Chatbot produces similar patient history summaries as internal medicine residents
Key takeaways:
- The study highlights the potential use of chatbots in assisting physicians with medical documentation.
- Future research should determine whether a newer version performs better.
History of present illness summaries created by a chatbot were graded similarly to those created by senior internal medicine residents, a recent study found.
Learning language models (LLMs) “represent a substantial advancement in generative artificial intelligence (AI) with potential applications in many industries,” Ashwin Nayak, MD, MS, a clinical professor of medicine at Stanford University School of Medicine, and colleagues wrote in JAMA Internal Medicine.

“Medical documentation is a health care use case worth examining given its notable burden on clinicians,” they added.
To determine LLMs’ potential effectiveness in medical documentation, the researchers compared history of present illness (HPI) summaries based on three patient interviews that were generated by a chatbot vs. those created by senior internal medicine residents.
The chatbot generated HPIs through a process referred to as prompt engineering. It created 10 HPIs per script after being given a basic prompt. The HPIs were analyzed and considered “acceptable” if no errors were found, Nayak and colleagues noted. Then, the prompt was modified and the process was completed twice more, for a total of three engineering prompt rounds.
In the final round, one HPI per script was selected and compared with HPIs from the residents. Both resident and chatbot HPIs were blindly graded on organization, detail and succinctness by attending physicians using a 15-point composition scale.
Overall, the mean composite scores of HPIs were 12.18 for senior residents (n = 120) and 11.23 for the chatbot (n = 30).

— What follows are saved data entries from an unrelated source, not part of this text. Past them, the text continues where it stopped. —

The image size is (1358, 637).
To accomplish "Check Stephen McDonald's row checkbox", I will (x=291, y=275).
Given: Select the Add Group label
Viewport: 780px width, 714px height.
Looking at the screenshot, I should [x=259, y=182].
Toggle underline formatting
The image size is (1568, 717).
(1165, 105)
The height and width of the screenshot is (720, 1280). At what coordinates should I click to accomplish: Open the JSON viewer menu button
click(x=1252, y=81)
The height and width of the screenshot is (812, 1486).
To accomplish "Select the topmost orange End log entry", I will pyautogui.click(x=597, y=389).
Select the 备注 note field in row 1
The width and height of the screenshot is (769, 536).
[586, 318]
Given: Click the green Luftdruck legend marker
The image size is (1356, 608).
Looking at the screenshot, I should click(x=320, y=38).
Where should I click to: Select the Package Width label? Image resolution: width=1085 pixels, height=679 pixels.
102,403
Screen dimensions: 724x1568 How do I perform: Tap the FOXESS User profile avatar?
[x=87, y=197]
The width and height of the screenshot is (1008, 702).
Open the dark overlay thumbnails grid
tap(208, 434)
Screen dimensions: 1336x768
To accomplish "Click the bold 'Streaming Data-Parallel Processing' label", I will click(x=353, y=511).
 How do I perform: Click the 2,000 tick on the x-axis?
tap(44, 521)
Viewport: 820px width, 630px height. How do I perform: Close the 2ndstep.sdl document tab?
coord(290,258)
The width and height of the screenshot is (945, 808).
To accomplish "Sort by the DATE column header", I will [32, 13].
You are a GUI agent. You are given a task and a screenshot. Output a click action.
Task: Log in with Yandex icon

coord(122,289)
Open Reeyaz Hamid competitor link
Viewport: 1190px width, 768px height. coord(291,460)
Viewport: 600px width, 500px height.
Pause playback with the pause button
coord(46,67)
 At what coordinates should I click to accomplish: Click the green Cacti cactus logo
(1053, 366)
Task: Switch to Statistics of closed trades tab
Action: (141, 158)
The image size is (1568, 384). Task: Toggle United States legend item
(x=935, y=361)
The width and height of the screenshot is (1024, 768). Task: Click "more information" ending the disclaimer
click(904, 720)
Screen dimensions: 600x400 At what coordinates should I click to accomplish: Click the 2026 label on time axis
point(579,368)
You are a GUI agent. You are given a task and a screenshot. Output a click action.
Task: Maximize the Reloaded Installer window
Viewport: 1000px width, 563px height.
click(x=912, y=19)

Residents also scored higher than the chatbot in:
- detail orientation (4.13 vs. 3.57);
- succinctness (3.93 vs. 3.7); and
- organization (4.12 vs. 3.97).
Attending physicians had an accuracy of 61% (95% CI, 0.53-0.68) when classifying an HPI as resident or chatbot generated.
Nayak and colleagues reported that the most common error made by chatbot was the addition of patient age and gender, which were not specified in the scripts.
The acceptance rate of HPIs created by chatbot decreased from 10% in the first round of prompt engineering to 3.3% in the second round, but then jumped to 43.3% in the final round.
The researchers noted that the chatbot’s performance significantly depended on the quality of the prompt given. Prompts that were not effective resulted in the chatbot reporting information that was not present in the source dialogue.
“This type of error, called a hallucination, has been noted in a prior assessment of generative AI models,” they wrote. “The generation of hallucinations in the medical record is clearly of great concern.”
As a result, collaboration between physicians and AI developers is needed to ensure prompts “are effectively engineered to optimize output accuracy” before LLMs can be safely used within clinical settings, Nayak and colleagues wrote.
The study had several limitations. Only the top chatbot responses were compared with residents’ outputs, whereas the study’s reproducibility was limited due to the chatbot’s responses differing even when given identical prompts.
“These findings underscore the potential of chatbots to aid clinicians with medical documentation,” the researchers concluded. “Further work is needed to assess the utility of LLMs in other clinical summarization tasks.”